Hoskins was twice married. His first wife was Benedicta Moyle, daughter of John Moyle, of Buckwell, Kent. They met before he became a law student but did not marry until 1 August 1601, when she had in the meantime married Francis Bourne (a fellow barrister) of Sutton St Clere, Somerset, who had died in February 1601. The couple had three sons (two of whom predeceased him) and one daughter. Benedicta died on 6 October 1625. His second wife, whom he married on 10 December 1627, was Isabel, daughter of William Riseley of Chetwode, Buckinghamshire, and successively widow of Thomas Heath, of Shellswell, Oxfordshire, and of Devereux Barratt of Tenby, Pembrokeshire. The couple had no children.

==Death==
Early in 1638, when attending assizes, "a massive country fellow trod on his toe"; gangrene set in but, despite an amputation, he died in August that year, aged 72.
He is buried in Abbey Dore, Herefordshire.

His surviving son Bennet Hoskyns was created a Baronet in 1676.

==Works==
The poem Absence, Hear thou my Protestation (Printed anonymously in Francis Davison's A poetical rhapsody containing diverse sonnets, odes, [etc.] (V. S. for J. Baily, 1602)) was at one time attributed to John Donne. Herbert Grierson has argued persuasively that it should be attributed to Hoskins.

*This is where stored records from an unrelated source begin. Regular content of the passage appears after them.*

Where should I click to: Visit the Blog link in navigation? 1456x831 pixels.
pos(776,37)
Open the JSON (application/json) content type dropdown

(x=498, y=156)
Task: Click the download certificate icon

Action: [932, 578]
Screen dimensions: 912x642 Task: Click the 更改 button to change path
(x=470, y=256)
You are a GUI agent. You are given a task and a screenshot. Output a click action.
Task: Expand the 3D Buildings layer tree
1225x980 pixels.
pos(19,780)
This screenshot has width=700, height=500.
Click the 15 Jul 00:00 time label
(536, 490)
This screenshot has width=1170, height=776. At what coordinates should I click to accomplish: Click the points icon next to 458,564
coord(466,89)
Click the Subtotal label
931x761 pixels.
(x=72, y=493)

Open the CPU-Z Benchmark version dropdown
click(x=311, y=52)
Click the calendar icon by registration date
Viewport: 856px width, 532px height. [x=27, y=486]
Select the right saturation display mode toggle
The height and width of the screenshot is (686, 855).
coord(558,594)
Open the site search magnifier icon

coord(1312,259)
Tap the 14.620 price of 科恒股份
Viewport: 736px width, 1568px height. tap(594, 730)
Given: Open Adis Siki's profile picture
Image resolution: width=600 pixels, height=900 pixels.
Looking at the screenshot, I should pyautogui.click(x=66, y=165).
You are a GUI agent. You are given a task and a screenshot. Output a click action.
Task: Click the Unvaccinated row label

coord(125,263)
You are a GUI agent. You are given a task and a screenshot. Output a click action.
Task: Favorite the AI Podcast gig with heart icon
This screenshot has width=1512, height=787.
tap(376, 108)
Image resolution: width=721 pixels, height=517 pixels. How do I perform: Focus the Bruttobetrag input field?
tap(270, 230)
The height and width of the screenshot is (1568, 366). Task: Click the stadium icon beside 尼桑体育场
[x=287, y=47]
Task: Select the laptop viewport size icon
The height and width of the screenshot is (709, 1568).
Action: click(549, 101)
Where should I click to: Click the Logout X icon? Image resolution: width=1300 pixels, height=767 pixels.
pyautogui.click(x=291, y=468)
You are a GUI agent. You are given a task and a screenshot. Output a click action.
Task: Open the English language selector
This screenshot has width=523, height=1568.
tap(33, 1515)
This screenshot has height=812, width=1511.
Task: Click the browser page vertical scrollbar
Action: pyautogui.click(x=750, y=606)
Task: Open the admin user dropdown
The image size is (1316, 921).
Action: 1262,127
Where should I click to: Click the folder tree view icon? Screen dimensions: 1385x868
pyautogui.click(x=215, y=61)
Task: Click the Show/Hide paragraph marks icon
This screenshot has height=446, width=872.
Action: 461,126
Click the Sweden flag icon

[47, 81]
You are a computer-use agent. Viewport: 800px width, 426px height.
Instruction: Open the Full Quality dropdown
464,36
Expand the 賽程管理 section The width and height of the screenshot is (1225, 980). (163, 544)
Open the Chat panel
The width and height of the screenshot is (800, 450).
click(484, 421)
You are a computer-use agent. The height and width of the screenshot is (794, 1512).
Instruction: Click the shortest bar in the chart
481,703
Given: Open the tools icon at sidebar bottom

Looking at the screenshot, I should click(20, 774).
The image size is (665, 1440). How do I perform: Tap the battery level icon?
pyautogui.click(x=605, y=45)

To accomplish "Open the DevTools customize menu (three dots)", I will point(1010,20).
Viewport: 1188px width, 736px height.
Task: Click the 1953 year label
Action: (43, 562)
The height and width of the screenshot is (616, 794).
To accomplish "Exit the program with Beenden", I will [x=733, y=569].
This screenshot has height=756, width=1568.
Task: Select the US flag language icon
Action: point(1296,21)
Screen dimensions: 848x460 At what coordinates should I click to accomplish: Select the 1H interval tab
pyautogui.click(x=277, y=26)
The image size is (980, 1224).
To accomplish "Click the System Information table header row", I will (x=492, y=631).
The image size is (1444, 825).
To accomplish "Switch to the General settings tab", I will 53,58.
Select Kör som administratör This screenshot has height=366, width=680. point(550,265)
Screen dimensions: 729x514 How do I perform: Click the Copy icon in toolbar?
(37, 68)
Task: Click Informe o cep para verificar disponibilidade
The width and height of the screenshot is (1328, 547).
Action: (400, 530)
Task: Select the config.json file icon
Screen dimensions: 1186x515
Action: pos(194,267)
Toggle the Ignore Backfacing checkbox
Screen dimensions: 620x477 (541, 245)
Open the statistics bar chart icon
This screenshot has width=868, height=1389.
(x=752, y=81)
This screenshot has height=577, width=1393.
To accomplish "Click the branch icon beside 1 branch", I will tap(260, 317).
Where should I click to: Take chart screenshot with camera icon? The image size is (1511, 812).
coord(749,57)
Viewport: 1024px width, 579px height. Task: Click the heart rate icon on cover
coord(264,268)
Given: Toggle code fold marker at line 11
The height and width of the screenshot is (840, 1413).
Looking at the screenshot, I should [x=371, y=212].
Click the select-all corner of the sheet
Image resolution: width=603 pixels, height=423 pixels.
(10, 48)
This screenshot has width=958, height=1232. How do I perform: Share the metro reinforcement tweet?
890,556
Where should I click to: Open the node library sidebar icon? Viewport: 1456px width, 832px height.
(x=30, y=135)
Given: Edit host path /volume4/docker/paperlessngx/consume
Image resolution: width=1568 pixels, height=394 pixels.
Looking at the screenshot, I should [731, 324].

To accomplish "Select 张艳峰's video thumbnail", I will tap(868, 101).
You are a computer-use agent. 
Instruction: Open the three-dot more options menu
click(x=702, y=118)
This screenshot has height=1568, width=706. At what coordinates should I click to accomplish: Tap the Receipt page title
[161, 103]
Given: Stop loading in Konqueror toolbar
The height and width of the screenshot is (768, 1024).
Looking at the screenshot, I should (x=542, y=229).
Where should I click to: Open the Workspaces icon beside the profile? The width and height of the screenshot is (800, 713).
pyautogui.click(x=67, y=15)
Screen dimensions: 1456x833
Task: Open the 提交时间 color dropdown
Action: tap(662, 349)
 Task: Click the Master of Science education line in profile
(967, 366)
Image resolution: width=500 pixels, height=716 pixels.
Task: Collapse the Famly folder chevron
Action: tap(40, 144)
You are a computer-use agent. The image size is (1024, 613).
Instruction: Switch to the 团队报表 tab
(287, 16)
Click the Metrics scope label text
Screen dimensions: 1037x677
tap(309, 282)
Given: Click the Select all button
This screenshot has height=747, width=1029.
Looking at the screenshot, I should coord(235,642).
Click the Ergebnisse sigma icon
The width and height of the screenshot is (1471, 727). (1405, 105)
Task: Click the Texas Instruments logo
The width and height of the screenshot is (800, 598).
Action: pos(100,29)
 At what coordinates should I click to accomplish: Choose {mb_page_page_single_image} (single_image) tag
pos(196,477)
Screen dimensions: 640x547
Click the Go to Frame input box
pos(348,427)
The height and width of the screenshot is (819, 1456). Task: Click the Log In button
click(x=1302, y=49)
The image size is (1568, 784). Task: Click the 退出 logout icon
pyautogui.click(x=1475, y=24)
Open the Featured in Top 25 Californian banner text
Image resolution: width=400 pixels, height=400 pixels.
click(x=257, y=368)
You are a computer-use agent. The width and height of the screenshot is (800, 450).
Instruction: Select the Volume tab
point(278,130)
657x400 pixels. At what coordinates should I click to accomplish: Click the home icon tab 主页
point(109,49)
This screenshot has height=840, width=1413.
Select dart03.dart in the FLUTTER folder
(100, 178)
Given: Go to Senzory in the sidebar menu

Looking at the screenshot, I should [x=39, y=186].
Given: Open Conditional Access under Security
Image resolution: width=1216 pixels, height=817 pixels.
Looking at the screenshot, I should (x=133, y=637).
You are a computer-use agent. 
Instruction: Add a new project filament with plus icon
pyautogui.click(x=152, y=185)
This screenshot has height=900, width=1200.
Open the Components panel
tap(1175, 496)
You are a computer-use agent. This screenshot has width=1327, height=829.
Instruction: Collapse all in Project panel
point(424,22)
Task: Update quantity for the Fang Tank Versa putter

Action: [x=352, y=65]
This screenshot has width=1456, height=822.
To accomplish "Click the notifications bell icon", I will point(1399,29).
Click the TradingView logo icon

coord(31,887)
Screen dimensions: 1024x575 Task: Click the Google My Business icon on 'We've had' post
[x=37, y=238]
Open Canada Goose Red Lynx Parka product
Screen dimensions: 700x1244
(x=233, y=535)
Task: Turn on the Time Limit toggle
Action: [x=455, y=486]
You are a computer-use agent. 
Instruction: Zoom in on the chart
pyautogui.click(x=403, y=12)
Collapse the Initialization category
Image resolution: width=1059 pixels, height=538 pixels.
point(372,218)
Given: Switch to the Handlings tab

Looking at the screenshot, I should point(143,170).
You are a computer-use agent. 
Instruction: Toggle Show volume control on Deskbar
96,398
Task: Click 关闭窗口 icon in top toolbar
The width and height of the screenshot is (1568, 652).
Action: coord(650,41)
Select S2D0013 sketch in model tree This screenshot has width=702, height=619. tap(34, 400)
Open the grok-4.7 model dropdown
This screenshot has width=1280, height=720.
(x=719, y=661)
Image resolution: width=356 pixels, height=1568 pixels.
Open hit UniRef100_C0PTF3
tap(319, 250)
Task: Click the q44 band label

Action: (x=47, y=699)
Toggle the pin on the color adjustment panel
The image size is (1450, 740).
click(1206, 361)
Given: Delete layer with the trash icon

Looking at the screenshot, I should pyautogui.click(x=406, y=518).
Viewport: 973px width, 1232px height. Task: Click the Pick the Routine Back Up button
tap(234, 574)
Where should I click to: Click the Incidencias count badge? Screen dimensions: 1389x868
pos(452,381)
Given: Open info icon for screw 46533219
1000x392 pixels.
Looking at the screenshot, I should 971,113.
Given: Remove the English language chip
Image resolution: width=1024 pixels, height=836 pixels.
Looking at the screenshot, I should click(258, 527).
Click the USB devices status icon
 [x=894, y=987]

Hoskins is noted for painting an image of The Trusty Servant as an emblem outside the kitchen of Winchester College in 1579. The emblem was accompanied by verse in both Latin and English providing a reading of the image.

==Bibliography==
- "Selected Poetry of John Hoskyns (1566-1638)"
- Woolrych, Humphry William (1869). "Lives of Eminent Serjeants-At-Law of the English Bar"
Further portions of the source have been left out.